= Simona Onori =

Italian automotive, energy, and electrical engineer

Simona Onori is an Italian and American automotive, energy, electrical engineer, and control theorist whose research focuses on energy storage, energy management, and battery health in hybrid and electric vehicles. Her work has shown that the variable energy usage patterns of typical electric vehicles, compared to the steady draw-down and charging rates used in experiments, can extend battery lifetime beyond conventional expectations. She works at Stanford University in the US as an associate professor in the Department of Energy Science & Engineering, director of the Stanford Energy Control Lab, and an affiliate of the Department of Electrical Engineering and the Precourt Institute for Energy. She is also the editor in chief of the SAE International Journal of Electrified Vehicles.

==Education and career==
Onori received a laurea in 2003 from the University of Rome Tor Vergata, and went to the University of New Mexico for a 2004 master's degree. She returned to Tor Vergata for a Ph.D. in control engineering, completed in 2007.

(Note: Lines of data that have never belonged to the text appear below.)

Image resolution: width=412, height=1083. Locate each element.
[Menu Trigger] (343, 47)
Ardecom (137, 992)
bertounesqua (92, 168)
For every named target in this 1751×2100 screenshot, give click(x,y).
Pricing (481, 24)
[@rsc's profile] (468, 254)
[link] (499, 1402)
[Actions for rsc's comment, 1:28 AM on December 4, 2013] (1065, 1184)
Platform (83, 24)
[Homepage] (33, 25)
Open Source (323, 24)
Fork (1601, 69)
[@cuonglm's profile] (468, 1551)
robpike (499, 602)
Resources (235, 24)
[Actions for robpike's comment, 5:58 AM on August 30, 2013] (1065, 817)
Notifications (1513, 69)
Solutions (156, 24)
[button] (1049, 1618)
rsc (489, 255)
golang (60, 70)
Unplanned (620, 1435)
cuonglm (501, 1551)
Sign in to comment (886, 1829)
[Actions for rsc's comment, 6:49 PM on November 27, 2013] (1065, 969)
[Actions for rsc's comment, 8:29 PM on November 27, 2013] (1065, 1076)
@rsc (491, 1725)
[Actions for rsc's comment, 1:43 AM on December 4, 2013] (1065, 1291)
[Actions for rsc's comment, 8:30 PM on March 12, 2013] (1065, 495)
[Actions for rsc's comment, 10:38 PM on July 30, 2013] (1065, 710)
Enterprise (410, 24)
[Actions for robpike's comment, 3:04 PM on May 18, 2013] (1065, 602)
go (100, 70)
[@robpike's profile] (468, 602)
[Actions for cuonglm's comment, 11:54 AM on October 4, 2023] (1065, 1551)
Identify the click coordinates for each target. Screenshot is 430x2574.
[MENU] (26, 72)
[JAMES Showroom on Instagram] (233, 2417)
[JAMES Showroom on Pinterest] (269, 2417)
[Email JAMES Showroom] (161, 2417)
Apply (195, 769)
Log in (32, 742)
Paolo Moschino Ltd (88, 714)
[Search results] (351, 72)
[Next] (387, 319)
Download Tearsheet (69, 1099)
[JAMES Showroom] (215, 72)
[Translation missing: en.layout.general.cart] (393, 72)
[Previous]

After working in the aerospace industry, she became a postdoctoral researcher at Ohio State University. It was through this work that she began applying her expertise in control theory to automotive engineering. She became an assistant professor at Clemson University in 2013, and moved to Stanford University in 2017. She became editor-in-chief of the SAE International Journal of Electrified Vehicles in 2020.

==Book==
Onori is a coauthor of Hybrid Electric Vehicles: Energy Management Strategies (with Lorenzo Serrao and Giorgio Rizzoni), Springer, 2015.

==Recognition==
Onori is a 2018 recipient of the Ralph R. Teetor Educational Award of SAE International. In 2020 she received the C3E research award of the U.S. Clean Energy Education & Empowerment Initiative.

She was named as a Fellow of SAE International in 2022, "recognized for her groundbreaking research on vehicle electrification, energy storage technologies, and advanced estimation in tailpipe exhaust emission devices". She was named to the 2026 class of IEEE Fellows, "for contributions to energy systems modeling, control, and optimization".